Stored data entries:
++++
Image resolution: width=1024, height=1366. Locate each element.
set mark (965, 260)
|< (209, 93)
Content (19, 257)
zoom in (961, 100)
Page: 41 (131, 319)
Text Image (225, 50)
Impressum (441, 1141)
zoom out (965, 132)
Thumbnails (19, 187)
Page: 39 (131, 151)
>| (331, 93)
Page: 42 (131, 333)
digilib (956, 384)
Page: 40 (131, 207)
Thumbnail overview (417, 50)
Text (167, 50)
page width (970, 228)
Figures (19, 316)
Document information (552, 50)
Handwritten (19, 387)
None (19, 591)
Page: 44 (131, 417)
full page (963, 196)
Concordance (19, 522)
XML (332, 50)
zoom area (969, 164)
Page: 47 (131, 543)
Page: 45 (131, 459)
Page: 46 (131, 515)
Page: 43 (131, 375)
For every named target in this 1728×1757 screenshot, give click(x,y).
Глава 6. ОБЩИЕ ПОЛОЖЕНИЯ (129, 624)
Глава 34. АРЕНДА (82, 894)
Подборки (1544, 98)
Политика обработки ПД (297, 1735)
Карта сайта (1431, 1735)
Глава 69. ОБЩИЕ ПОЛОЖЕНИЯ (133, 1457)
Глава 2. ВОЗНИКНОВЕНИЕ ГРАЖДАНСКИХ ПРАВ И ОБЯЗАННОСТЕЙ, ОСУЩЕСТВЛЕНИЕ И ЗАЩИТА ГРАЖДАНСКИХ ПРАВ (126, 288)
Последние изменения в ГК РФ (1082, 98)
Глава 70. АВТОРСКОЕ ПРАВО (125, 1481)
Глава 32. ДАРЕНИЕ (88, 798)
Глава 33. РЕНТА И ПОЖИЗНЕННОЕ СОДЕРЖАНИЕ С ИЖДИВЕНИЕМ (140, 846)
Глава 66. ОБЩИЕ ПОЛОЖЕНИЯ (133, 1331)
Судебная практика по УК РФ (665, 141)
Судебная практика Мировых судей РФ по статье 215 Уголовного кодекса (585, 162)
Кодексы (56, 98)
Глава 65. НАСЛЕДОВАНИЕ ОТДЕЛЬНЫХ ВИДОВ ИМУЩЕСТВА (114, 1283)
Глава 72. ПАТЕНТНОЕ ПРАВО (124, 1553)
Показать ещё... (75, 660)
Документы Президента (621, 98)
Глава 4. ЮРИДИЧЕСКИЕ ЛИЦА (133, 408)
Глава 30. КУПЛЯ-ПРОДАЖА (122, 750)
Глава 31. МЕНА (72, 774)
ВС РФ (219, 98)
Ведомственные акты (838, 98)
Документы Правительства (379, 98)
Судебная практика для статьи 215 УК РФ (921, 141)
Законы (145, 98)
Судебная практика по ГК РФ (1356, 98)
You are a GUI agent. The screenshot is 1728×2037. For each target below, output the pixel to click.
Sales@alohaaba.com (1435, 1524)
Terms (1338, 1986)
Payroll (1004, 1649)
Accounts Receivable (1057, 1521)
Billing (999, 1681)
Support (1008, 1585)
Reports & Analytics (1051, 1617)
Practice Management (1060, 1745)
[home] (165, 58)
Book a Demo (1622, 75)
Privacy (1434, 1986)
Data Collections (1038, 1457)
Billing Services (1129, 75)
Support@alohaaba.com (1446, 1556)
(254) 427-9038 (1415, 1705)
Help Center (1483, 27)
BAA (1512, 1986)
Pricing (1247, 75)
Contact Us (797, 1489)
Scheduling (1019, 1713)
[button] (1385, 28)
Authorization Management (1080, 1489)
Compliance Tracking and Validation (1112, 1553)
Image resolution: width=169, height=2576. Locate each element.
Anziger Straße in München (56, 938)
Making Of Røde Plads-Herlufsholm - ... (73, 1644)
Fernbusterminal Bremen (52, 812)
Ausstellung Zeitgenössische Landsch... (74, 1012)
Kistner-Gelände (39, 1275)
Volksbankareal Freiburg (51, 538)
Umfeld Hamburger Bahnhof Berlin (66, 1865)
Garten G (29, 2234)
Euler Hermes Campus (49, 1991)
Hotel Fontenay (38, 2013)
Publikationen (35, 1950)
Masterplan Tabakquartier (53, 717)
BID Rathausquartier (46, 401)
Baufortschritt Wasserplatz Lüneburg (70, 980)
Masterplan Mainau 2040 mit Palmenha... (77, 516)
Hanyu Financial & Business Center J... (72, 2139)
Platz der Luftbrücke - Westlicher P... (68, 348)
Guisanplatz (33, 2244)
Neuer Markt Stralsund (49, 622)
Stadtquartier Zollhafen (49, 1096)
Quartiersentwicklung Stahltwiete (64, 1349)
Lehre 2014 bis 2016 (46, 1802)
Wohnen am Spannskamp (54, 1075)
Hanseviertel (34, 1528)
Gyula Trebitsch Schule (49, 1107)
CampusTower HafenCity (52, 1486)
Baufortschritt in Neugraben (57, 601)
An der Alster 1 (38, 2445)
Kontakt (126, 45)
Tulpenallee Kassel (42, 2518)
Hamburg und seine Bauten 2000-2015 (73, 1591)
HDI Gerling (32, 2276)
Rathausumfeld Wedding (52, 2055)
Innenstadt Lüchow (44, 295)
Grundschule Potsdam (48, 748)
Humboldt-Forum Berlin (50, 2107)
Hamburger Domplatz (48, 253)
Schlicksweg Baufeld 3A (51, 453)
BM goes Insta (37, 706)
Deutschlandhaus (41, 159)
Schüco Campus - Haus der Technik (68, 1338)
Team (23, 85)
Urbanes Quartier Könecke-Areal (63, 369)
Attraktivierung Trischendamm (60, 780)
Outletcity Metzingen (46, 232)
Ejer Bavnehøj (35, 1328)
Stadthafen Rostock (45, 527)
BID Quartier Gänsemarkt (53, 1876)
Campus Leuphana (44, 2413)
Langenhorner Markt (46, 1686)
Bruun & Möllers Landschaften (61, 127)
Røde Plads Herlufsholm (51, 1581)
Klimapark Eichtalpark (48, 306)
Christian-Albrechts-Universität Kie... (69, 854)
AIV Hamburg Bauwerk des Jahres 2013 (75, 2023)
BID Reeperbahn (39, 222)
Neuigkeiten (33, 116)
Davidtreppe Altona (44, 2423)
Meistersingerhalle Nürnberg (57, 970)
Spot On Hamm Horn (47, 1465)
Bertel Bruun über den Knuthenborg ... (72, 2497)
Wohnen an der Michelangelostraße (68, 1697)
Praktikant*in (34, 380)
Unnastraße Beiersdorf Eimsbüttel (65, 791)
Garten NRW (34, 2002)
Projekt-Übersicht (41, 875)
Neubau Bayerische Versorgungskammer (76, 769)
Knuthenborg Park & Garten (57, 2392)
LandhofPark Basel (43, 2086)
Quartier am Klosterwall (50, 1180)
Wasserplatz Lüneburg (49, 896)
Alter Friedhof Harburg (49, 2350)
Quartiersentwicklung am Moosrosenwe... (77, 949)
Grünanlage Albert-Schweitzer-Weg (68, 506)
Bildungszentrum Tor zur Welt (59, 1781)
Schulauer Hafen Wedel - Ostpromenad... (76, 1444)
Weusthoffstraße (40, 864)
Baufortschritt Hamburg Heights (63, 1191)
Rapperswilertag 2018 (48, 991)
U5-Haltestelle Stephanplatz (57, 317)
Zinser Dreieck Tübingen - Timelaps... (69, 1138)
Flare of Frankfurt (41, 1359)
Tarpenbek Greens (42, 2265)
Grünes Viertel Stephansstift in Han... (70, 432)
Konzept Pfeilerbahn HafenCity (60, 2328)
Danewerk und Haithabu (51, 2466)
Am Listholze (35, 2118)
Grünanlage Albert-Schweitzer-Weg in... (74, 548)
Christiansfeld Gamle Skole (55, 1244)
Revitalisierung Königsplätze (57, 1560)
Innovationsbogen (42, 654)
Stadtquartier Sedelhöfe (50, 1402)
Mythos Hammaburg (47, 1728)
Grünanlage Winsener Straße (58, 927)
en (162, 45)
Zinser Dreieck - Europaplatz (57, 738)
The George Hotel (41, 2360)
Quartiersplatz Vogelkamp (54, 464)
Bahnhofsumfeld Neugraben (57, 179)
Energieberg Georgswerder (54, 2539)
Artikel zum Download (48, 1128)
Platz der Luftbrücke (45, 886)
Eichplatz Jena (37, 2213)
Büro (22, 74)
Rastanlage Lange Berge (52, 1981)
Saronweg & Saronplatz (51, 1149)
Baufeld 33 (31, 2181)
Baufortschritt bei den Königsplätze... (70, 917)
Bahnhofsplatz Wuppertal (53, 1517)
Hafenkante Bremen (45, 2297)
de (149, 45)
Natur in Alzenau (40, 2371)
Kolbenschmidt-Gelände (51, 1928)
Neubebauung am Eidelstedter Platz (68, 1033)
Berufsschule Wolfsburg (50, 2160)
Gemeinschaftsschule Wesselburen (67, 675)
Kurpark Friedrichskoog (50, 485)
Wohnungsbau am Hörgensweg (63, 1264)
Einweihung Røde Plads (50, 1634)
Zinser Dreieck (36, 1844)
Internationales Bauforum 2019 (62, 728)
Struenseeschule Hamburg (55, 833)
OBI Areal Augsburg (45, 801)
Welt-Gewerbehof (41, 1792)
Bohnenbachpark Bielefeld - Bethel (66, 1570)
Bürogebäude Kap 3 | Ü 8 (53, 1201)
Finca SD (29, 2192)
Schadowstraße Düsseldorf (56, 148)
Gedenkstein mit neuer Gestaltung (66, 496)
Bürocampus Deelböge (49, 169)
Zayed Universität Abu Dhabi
++++
Activity:
Reproduce exactly the lines above from the line with "Документы Президента (621, 98)" to the line with "Schlicksweg Baufeld 3A (51, 453)", including both, and add nothing.

Expected answer:
Документы Президента (621, 98)
Глава 4. ЮРИДИЧЕСКИЕ ЛИЦА (133, 408)
Глава 30. КУПЛЯ-ПРОДАЖА (122, 750)
Глава 31. МЕНА (72, 774)
ВС РФ (219, 98)
Ведомственные акты (838, 98)
Документы Правительства (379, 98)
Судебная практика для статьи 215 УК РФ (921, 141)
Законы (145, 98)
Судебная практика по ГК РФ (1356, 98)
You are a GUI agent. The screenshot is 1728×2037. For each target below, output the pixel to click.
Sales@alohaaba.com (1435, 1524)
Terms (1338, 1986)
Payroll (1004, 1649)
Accounts Receivable (1057, 1521)
Billing (999, 1681)
Support (1008, 1585)
Reports & Analytics (1051, 1617)
Practice Management (1060, 1745)
[home] (165, 58)
Book a Demo (1622, 75)
Privacy (1434, 1986)
Data Collections (1038, 1457)
Billing Services (1129, 75)
Support@alohaaba.com (1446, 1556)
(254) 427-9038 (1415, 1705)
Help Center (1483, 27)
BAA (1512, 1986)
Pricing (1247, 75)
Contact Us (797, 1489)
Scheduling (1019, 1713)
[button] (1385, 28)
Authorization Management (1080, 1489)
Compliance Tracking and Validation (1112, 1553)
Image resolution: width=169, height=2576. Locate each element.
Anziger Straße in München (56, 938)
Making Of Røde Plads-Herlufsholm - ... (73, 1644)
Fernbusterminal Bremen (52, 812)
Ausstellung Zeitgenössische Landsch... (74, 1012)
Kistner-Gelände (39, 1275)
Volksbankareal Freiburg (51, 538)
Umfeld Hamburger Bahnhof Berlin (66, 1865)
Garten G (29, 2234)
Euler Hermes Campus (49, 1991)
Hotel Fontenay (38, 2013)
Publikationen (35, 1950)
Masterplan Tabakquartier (53, 717)
BID Rathausquartier (46, 401)
Baufortschritt Wasserplatz Lüneburg (70, 980)
Masterplan Mainau 2040 mit Palmenha... (77, 516)
Hanyu Financial & Business Center J... (72, 2139)
Platz der Luftbrücke - Westlicher P... (68, 348)
Guisanplatz (33, 2244)
Neuer Markt Stralsund (49, 622)
Stadtquartier Zollhafen (49, 1096)
Quartiersentwicklung Stahltwiete (64, 1349)
Lehre 2014 bis 2016 (46, 1802)
Wohnen am Spannskamp (54, 1075)
Hanseviertel (34, 1528)
Gyula Trebitsch Schule (49, 1107)
CampusTower HafenCity (52, 1486)
Baufortschritt in Neugraben (57, 601)
An der Alster 1 (38, 2445)
Kontakt (126, 45)
Tulpenallee Kassel (42, 2518)
Hamburg und seine Bauten 2000-2015 (73, 1591)
HDI Gerling (32, 2276)
Rathausumfeld Wedding (52, 2055)
Innenstadt Lüchow (44, 295)
Grundschule Potsdam (48, 748)
Humboldt-Forum Berlin (50, 2107)
Hamburger Domplatz (48, 253)
Schlicksweg Baufeld 3A (51, 453)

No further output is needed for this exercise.